Now that I’ve given you the basic rundown on barbeque, it’s time to explore Chicago and its many hidden barbecue gems. After having lived in the city for a while, I’ve found myself visiting three particular barbecue joints over and over again. If you know where to look, you’ll be pleasantly surprised at how good the slow cooked flavor of summer can be.
Here are three of my favorite places:
Smoke Daddy (1804 W. Division St.) is known for its delicious selection of ribs and pulled meats. The menu isn’t huge, which means they have plenty of time to focus on each and every cut of meat they offer. If your budget is on the lower end, try any of their pulled meat sandwiches. They come in pork, chicken, and beef, but I highly recommend the pulled pork.
If you’re looking to go all out, try the rib sampler, which gets you a generous portion of each type of rib: spareribs, baby backs, along with the biggest rib tips you’ll ever see.
Typically, you don’t find a lot of great side dishes in a typical Chicago joint, but at Smoke Daddy, all of them are fantastic, and they all seem to be infused with a good dose of smoke.
Try the sweet potato fries, but keep in mind that the regular French fries are also delicious, hot, crispy, and generously flecked with kosher salt. There’s good coleslaw with a kick, and even smoked corn on the cob. Baked beans are prepared in the smoker, with burned rib ends added to give them even more substance. To top everything off, Smoke Daddy serves two different house barbecue sauces, one tangy and bright, the other thick and sweet.
Leon’s Famous Ribs on Ashland (2418 N. Ashland Ave) is an extension of Leon’s on the south side of the city. Their ribs tend to be a little bit cheaper than in most Chicago barbecue restaurants, but that just makes me want to visit them even more. These ribs just fall right off the bone, which makes them all the better to pig out with.
Their mild barbecue sauce is tasty and vinegary. If you’ve got an iron stomach and a sandpaper tongue, try the hot sauce instead. It’s got a thicker body and a much richer taste. Be warned, the hot sauce has got some badass kick.

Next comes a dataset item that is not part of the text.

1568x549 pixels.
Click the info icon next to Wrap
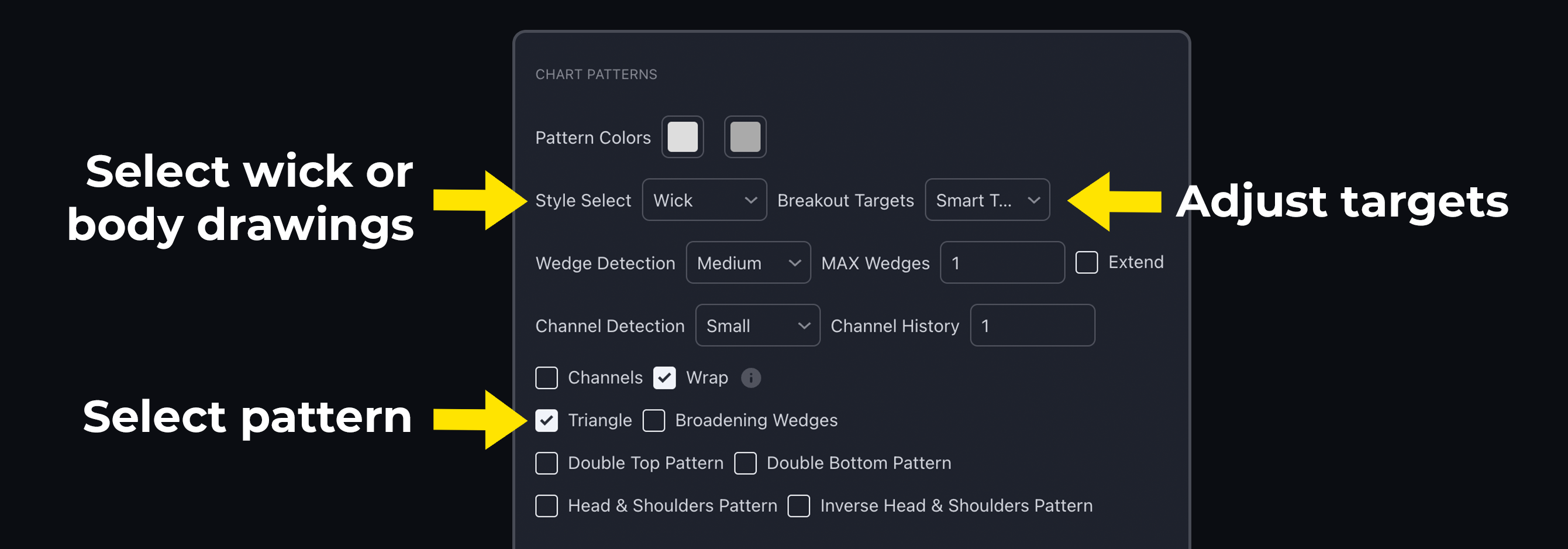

If you’re looking for diversity, you can try one of their combination meals. My suggestion is the rib tip, fried chicken, and hot link combination. Leon’s doesn’t have pulled meat, but they do carry fried chicken, catfish, and other seafood. All their food is accompanied with thick fries, white bread, and some relatively plain coleslaw.
The gem of Chicago barbecue is probably its newest addition, Honey 1 BBQ (2241 N. Western Ave.). This restaurant is a transplant from the Austin neighborhood, so it’s technically not new, but it’s a lot easier to get to. One of the first things you notice is the smoker in the front window, chock full of different meats sucking up sweet smoke all day long. The gentlemen at Honey 1 smoke their meat over cherry wood right where you can see it, and as soon as you step into their utilitarian eating quarters, you’ll be ready to eat.
My favorites here are the ribs and the rib tips, doused in loads of their tangy and slightly spicy barbecue sauce. Rather than using baby back ribs, Honey 1 goes for the thicker, chewier sparerib. These ribs provide a bit of bite rather than simply falling apart, but they are no less delicious than baby backs. Honey 1 is also one of the few places that offers smoked poultry like turkey legs and whole chicken. And like Leon’s, you’ll typically receive white bread, fries, and a tiny container of coleslaw to accompany the meal.
Picture yourself gnawing on a giant smoked turkey leg drenched in barbecue sauce, daydreaming about summer in the dead of winter. There’s nothing better – so go out, find some, and start warming up.